The Bipartisan Legacy of Reckless Spending

The Bipartisan Legacy of Reckless Spending
Scott Applewhite)

As conventional wisdom and headline Congressional Budget Office (CBO) data would put it, it’s been a whole generation since the United States last passed a federal budget surplus. The year was 2000, and the outgoing Clinton administration, buoyed by the peak of the dotcom bubble’s excesses and working in concert with a Republican Congress, had passed what seemed to be a  $127 billion surplus — putting our nation on track to pay off the entire national debt by 2013. During the 2000 presidential campaign, both George W. Bush and Al Gore had promised to aggressively pay off the national debt, so it seemed assured that our nation’s financial future would be in good hands no matter what. 

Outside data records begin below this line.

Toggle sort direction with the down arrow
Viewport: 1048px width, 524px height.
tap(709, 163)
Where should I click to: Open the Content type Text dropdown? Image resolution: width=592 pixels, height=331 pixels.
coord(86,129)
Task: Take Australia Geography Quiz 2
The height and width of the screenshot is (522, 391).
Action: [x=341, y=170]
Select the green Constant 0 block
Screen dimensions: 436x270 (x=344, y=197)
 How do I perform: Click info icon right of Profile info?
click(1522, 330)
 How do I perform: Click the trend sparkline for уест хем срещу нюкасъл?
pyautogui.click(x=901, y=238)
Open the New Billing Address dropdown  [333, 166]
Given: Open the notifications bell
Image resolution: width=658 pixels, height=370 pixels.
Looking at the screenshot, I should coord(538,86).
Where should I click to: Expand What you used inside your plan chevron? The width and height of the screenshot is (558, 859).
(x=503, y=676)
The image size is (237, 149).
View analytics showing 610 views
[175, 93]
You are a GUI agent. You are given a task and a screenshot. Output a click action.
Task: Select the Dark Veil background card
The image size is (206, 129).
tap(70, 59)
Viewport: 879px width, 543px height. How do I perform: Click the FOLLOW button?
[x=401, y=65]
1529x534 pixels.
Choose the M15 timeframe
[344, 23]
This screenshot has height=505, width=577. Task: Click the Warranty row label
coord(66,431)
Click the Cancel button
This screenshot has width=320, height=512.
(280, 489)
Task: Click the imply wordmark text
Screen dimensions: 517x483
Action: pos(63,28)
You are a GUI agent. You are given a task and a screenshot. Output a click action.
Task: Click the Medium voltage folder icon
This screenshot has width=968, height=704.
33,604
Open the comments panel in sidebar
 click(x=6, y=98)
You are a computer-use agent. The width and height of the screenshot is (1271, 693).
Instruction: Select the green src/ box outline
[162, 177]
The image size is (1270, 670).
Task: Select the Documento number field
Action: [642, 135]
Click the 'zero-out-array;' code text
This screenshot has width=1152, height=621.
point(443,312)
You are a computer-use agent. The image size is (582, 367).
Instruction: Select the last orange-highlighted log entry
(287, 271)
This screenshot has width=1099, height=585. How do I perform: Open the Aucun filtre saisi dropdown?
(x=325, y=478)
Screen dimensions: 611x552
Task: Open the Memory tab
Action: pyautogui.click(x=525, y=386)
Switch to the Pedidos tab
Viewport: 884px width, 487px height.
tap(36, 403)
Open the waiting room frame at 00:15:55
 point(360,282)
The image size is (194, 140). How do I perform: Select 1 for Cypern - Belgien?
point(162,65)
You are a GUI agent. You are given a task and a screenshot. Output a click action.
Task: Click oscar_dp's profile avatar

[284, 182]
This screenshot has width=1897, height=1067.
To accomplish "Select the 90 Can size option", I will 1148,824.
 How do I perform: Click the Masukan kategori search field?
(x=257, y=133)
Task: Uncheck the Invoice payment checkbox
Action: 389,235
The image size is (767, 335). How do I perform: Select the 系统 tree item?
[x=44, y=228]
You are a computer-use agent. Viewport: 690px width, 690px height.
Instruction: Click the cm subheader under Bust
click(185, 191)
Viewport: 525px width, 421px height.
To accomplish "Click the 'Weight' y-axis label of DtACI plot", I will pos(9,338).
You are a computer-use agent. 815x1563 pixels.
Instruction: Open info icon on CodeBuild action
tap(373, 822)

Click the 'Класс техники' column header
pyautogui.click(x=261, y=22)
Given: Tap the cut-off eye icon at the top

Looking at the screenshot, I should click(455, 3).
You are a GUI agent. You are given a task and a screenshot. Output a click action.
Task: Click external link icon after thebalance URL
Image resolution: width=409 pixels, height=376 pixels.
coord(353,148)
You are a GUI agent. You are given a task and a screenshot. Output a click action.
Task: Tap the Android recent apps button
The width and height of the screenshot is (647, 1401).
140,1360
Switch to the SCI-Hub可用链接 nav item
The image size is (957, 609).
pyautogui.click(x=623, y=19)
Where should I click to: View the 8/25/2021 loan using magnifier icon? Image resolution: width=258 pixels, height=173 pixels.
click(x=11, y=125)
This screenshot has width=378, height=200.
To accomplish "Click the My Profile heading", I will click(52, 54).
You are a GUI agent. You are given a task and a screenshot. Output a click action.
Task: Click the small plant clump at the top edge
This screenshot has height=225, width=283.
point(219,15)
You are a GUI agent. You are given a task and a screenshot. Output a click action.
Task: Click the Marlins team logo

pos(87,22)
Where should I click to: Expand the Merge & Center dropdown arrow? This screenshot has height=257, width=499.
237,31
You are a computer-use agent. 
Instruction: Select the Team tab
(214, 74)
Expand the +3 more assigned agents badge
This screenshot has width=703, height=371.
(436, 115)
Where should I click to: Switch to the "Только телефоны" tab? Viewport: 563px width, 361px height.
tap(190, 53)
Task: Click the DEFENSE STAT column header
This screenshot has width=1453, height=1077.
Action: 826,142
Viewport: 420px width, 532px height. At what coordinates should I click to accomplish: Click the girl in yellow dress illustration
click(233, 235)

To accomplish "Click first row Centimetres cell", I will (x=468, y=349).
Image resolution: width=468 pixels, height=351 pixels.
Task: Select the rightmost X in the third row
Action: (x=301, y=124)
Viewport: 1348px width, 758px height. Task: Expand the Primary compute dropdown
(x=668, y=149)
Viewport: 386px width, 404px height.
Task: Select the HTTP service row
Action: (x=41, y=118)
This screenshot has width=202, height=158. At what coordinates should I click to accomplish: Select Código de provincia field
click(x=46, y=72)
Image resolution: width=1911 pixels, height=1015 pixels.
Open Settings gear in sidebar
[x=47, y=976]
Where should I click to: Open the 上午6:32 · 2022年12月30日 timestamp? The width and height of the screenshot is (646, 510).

Sadly, America’s yellow-brick-road fiscal future wasn’t to be, and like the Wizard’s powers in Emerald City, the Clinton surpluses weren’t even surpluses at all: Continuing deficits were shrouded behind a smokeshow of nifty accounting that counted already received money ransacked from Social Security as income. Without this accounting fiction, the last budget surplus was achieved over 60 years ago in the final year of the Eisenhower administration.  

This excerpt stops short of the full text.